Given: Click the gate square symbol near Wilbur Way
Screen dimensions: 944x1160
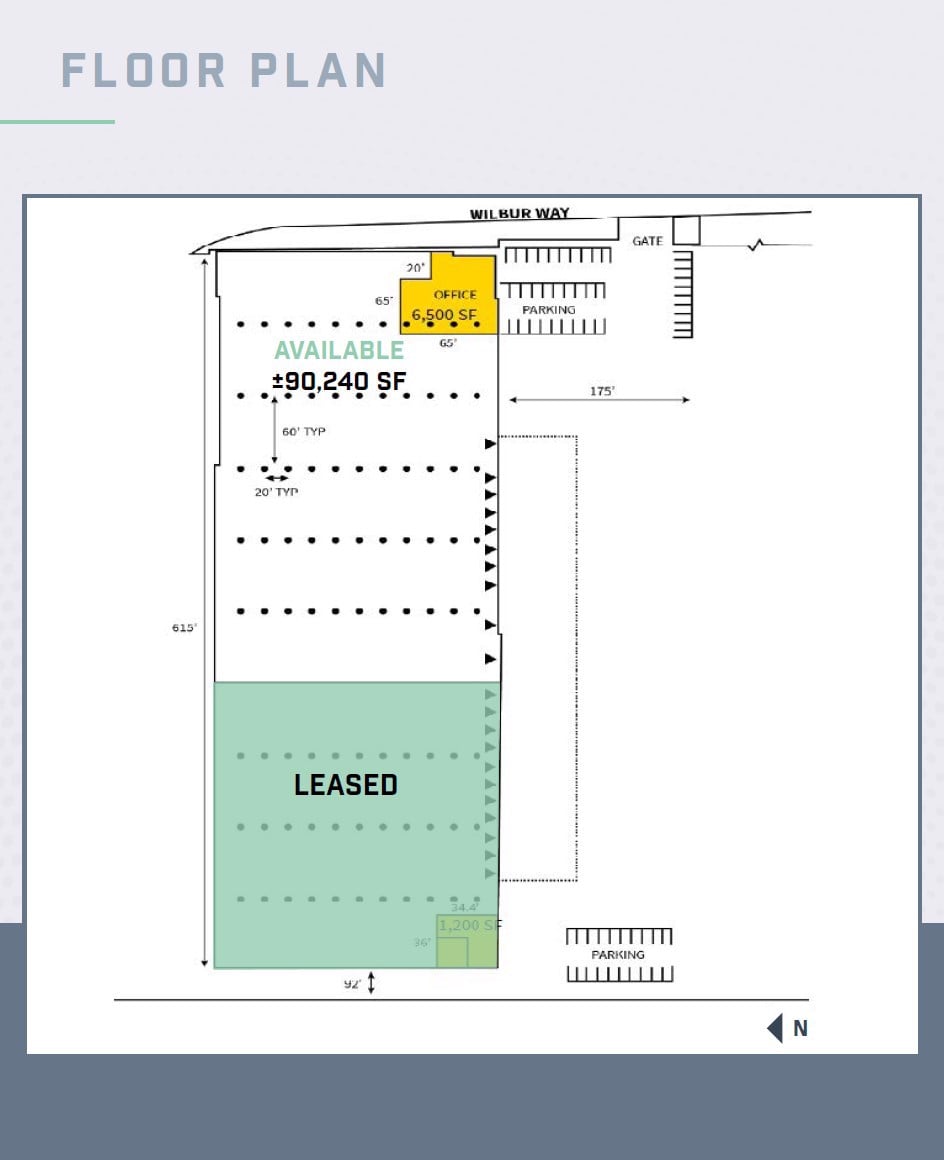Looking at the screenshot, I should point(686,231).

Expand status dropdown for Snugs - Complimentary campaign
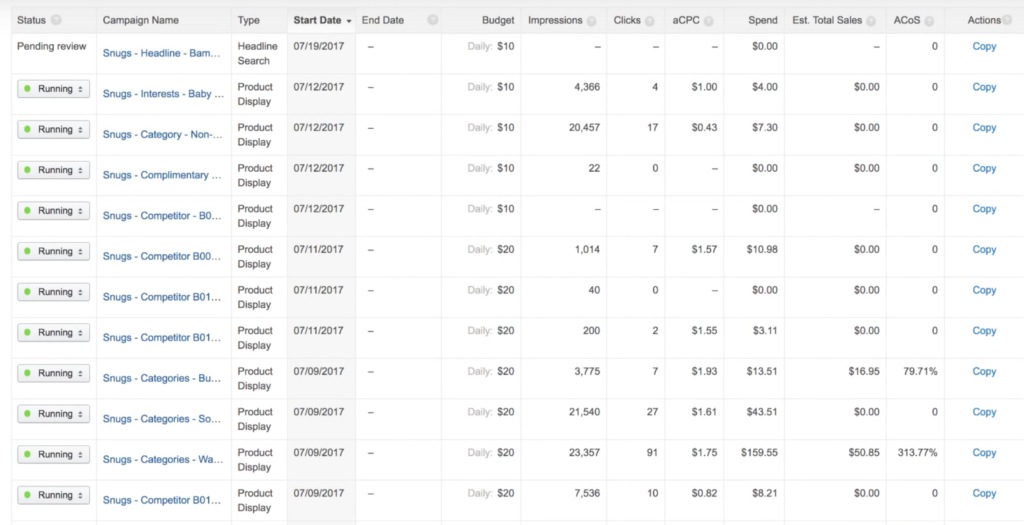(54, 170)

* * * * * * * * *

**Work required**
Each entry above should be written out verbatim, minus its pictures.

**Reply**
Given: Click the gate square symbol near Wilbur Way
Screen dimensions: 944x1160
Looking at the screenshot, I should point(686,231).

Expand status dropdown for Snugs - Complimentary campaign
(54, 170)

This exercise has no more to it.